[Requirement]: Each line with the word "This" must appear in the answer, copied from the records.
# # # # # # #
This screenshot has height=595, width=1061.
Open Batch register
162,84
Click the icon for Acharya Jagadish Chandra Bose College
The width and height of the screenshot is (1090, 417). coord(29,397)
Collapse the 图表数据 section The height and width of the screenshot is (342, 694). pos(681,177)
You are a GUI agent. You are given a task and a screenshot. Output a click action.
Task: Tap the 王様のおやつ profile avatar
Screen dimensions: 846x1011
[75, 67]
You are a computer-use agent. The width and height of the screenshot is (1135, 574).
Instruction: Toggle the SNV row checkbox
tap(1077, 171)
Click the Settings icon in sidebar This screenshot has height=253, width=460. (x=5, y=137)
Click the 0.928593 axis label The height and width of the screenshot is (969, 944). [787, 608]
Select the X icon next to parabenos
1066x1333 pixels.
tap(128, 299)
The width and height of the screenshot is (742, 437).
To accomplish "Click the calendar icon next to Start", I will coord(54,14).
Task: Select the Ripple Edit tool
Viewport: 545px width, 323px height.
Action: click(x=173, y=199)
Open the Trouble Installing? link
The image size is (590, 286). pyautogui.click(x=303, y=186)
# # # # # # #
[Reply to the task]:
This screenshot has height=595, width=1061.
Click the Settings icon in sidebar This screenshot has height=253, width=460. (x=5, y=137)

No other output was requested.